#### Aim of the task:
Produce a word-for-word copy of the line that contains "The width and" and each line after it through the end of the material, omitting pictures and all other lines.

#### Input for this task:

···

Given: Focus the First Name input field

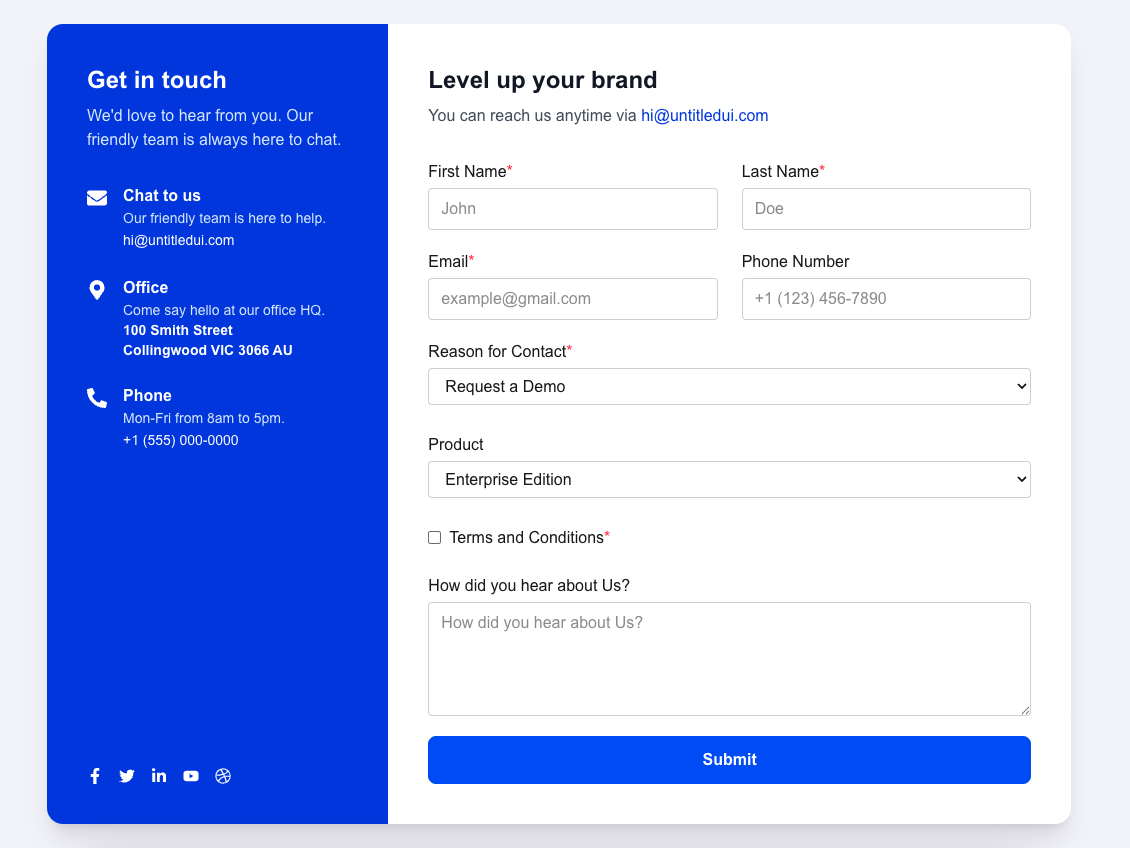Looking at the screenshot, I should pos(572,209).
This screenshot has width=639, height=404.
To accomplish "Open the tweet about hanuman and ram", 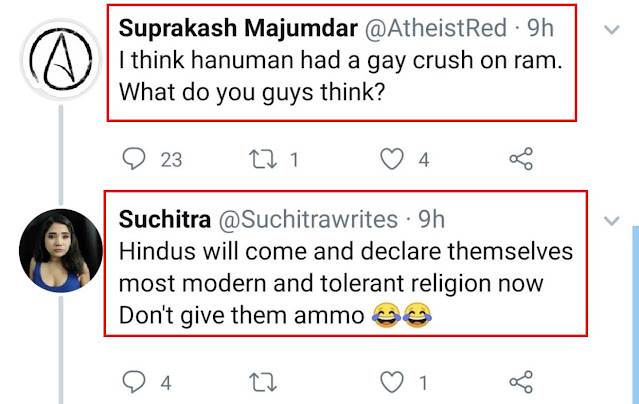I will pyautogui.click(x=340, y=79).
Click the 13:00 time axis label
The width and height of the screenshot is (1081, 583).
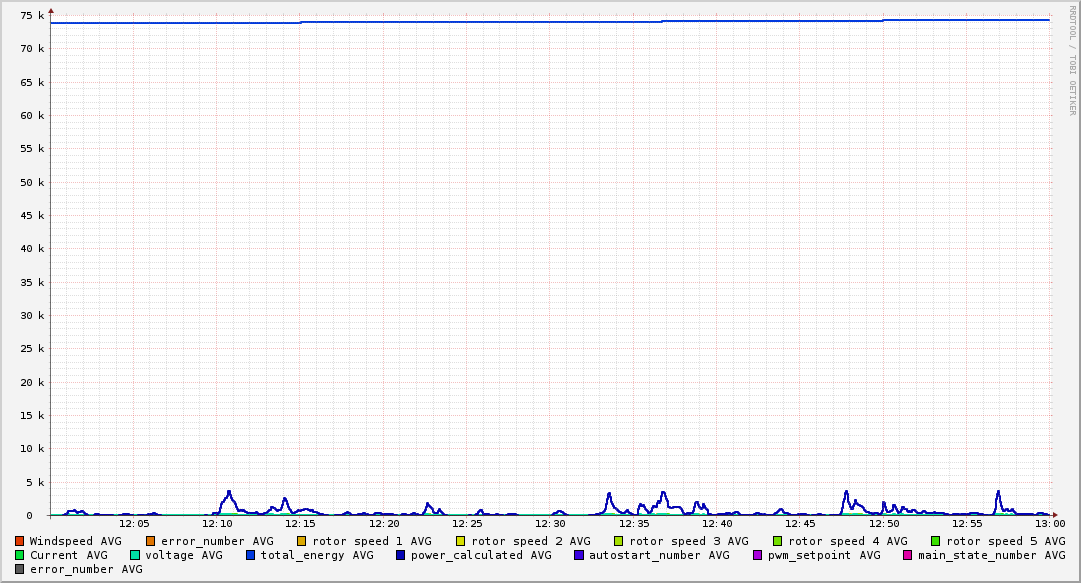pos(1049,523)
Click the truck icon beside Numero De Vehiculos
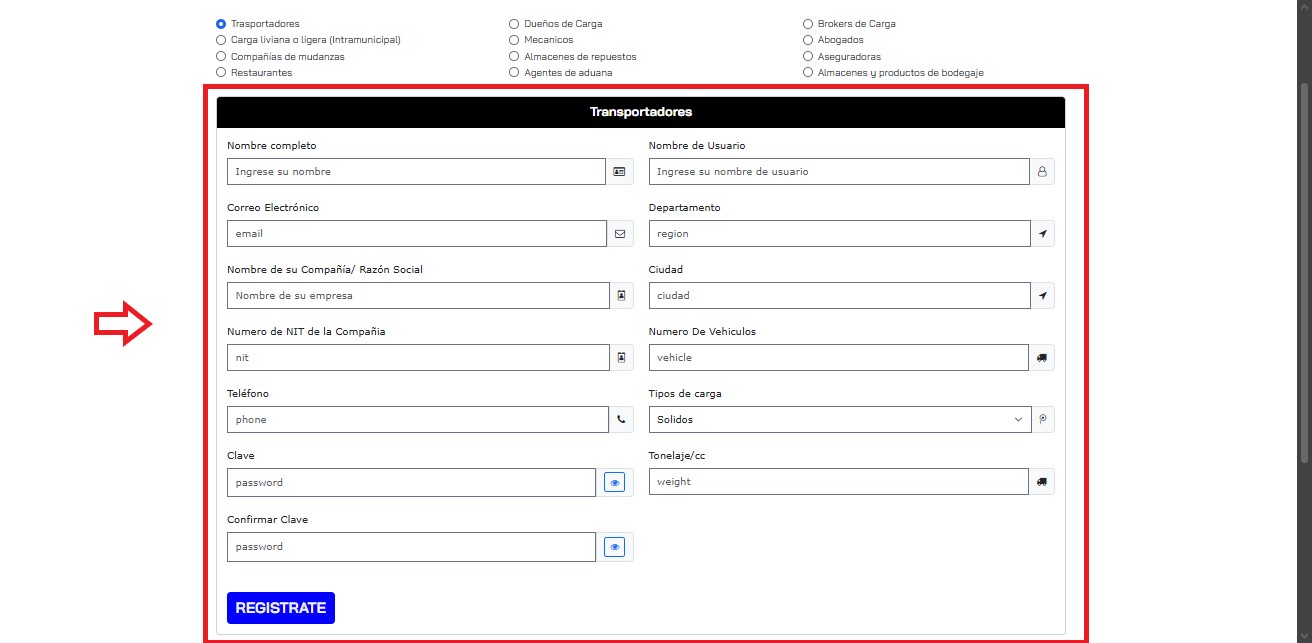The height and width of the screenshot is (643, 1312). 1042,357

···

#### Solution:
The width and height of the screenshot is (1081, 583).
pos(1049,523)
Click the truck icon beside Numero De Vehiculos
The height and width of the screenshot is (643, 1312). 1042,357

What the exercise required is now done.